Hypothetically, how bad would it feel if someone who they think they were compatible with on something as personal as SA, rejected them? It could potentially make an issue worse. Also on the flipside, i'm unsure if the SA females would be able to handle all the male attention they would receive...


----------



## Misanthropic79 (May 6, 2011)

_AJ_ said:


> cause it would be just a bunch of guys in there waiting for girls


LOL, they could call it "the sausage fest" thread.

Seriously I'm with Heroin, location, turn ons/offs and dating status are plain for all to see. Some here seem to have found love on SAS but most here won't.


----------



## millenniumman75 (Feb 4, 2005)

That is not and has never been the intent of this website.


----------



## Ventura (May 5, 2009)

millenniumman75 said:


> That is not and has never been the intent of this website.


Why not a Personals? .... I don't see why we can't have one as ... GLBT group has one started up .... That seems a bit bias and I know you don't have a say in it so I am not complaining to ya , but I was just pointing out..


----------



## tim78 (Nov 2, 2008)

There used to be a socialanixety dating website but it didn't last, probably for the reasons already mentioned. I have been on a couple of websites for people with mental illness like nolongerlonely, and guys outnumber women like 100 to 1. True men at least will get a response, but in the end of the day it winds up being no different from okcupid or match.com


----------



## Perfectionist (Mar 19, 2004)

It's still possible without a dating section, using PMs and reading the person's profile.
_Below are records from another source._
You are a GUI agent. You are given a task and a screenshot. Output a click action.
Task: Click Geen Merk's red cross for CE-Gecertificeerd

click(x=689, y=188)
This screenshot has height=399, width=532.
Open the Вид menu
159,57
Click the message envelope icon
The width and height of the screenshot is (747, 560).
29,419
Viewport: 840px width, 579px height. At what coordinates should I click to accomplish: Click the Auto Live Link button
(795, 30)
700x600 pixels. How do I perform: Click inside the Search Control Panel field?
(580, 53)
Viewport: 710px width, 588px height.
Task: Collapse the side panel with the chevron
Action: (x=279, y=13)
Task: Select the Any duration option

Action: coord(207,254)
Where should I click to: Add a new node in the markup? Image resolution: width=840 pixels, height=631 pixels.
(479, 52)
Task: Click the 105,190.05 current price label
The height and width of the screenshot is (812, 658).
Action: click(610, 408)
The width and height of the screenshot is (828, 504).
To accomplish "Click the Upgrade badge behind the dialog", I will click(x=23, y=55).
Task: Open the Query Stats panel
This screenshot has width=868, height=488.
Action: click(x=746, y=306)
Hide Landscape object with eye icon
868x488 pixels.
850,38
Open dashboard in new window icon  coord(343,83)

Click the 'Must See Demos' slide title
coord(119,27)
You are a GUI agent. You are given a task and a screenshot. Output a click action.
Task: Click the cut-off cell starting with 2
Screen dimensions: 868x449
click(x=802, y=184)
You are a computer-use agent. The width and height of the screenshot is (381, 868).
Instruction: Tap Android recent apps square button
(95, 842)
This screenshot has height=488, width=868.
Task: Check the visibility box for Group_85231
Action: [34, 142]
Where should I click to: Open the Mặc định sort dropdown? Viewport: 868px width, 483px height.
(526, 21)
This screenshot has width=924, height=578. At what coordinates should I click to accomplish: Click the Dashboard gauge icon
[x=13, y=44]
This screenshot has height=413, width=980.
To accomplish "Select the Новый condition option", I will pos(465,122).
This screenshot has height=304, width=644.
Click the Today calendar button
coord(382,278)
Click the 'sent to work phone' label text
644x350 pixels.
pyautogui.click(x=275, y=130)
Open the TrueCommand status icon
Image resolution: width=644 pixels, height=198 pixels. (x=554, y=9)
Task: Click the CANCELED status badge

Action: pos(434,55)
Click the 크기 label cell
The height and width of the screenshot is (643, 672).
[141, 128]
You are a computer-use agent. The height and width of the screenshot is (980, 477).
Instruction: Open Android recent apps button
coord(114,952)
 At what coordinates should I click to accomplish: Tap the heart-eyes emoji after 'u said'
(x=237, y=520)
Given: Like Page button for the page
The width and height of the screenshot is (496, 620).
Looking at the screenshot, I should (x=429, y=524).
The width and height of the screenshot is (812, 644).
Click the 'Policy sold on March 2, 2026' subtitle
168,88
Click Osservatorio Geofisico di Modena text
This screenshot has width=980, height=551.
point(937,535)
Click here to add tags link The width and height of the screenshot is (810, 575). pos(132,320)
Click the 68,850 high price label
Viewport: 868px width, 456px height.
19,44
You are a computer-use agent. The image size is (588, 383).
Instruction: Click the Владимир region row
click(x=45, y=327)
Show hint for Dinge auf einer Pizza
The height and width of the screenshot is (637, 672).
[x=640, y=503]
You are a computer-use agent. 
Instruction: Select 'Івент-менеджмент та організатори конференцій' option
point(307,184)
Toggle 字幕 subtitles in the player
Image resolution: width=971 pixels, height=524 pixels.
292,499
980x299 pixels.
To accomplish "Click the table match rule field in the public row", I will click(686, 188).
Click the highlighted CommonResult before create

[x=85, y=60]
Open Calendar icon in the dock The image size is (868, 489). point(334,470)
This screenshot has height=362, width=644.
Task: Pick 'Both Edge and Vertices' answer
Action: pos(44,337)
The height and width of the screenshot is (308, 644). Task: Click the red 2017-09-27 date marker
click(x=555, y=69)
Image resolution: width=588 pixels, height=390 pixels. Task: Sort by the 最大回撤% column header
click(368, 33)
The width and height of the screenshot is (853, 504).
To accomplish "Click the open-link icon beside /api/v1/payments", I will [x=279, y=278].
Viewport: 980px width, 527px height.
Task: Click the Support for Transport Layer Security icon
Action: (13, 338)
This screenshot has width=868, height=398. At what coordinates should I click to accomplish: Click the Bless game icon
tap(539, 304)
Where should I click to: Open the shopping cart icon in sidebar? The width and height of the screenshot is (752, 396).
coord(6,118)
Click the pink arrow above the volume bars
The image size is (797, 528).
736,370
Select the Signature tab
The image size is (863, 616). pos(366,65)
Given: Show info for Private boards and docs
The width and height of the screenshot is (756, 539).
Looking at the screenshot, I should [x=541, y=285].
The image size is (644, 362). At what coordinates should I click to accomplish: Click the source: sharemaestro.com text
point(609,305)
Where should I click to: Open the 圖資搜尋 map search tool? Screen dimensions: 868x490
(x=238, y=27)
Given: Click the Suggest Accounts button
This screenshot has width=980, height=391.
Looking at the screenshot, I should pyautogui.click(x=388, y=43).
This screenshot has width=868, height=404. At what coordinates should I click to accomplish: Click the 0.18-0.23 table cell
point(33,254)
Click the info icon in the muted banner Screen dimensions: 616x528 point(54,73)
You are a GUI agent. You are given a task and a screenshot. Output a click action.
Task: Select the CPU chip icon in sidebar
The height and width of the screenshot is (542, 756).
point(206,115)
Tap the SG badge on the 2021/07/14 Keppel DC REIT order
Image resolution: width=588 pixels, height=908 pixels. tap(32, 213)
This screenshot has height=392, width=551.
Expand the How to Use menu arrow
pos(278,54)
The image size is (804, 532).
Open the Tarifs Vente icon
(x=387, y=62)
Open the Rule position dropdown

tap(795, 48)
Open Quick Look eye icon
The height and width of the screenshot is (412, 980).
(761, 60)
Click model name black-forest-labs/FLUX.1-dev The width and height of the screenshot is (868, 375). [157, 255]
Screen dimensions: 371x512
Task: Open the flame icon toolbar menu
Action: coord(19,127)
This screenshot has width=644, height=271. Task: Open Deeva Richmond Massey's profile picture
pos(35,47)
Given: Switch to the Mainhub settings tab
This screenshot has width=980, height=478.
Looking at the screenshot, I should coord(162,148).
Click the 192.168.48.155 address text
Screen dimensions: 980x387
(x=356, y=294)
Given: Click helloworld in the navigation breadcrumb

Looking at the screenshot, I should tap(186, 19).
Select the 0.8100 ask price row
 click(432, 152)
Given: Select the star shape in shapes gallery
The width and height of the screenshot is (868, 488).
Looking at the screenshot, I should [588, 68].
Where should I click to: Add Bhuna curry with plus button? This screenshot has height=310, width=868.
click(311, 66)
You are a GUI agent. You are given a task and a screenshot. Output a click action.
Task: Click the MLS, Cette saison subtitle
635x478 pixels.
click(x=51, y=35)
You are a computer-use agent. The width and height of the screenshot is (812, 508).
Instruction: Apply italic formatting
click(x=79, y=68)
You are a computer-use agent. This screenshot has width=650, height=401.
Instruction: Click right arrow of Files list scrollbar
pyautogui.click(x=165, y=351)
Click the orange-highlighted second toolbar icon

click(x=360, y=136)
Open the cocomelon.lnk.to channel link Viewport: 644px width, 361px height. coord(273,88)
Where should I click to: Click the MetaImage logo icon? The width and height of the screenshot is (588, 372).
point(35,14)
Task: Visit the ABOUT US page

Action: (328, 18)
While yes, I think this would be awesome somewhere on the internet, I agree with Mman that this isn't the goal of this site. If it happens, okay, but I think if we made a specific section for it it would MASSIVELY eclipse the support section of the website.


----------



## Classified (Dec 7, 2004)

I think there should be someway to find or search for users who live close by (or are close to where your current location is), to be able to get to know each other.

Or come up with a way to 'opt-in' to sharing OKCupid profile addresses or something like that if both people have been here a while.


----------



## bsd3355 (Nov 30, 2005)

I think dating someone form this site would be awkward considering I've been here so long. Btw, why can't you just PM them and talk to them that way if your so interested?


----------



## crsohr (Dec 30, 2010)

You would get tons of shady characters who don't even have SA joining here just to hook up with 'vulnerable' women who they think will be easy targets. I believe it would attract the wrong type of people to the site.


----------



## Raulz0r (Jun 4, 2011)

I can't really care for a dating section here, mostly because there are 1 in 50,000 I think chances of me meeting someone from my country, not gonna say even City


----------



## IcedOver (Feb 26, 2007)

It would be nice to have some kind of dating-centric area, or at least a separate, connected site devoted to dating (didn't they have something like that a couple years back?). Probably a third of the postings on this site have something to do with dating and sex, so of course it's a preoccupation among members, and it'd be nice to meet someone in our area who goes through similar struggles. However, I understand the objections some have made. 

Why can't we get a good "shy dating" website? Essentially, none exists, because the ones that are around have pitifully few members or are pay sites. You all might want to check out the Geek2Geek dating site, as it's possible that some of the people on that site are on the shy side.


----------



## rdrr (Dec 31, 2008)

crsohr said:


> You would get tons of shady characters who don't even have SA joining here just to hook up with 'vulnerable' women who they think will be easy targets. I believe it would attract the wrong type of people to the site.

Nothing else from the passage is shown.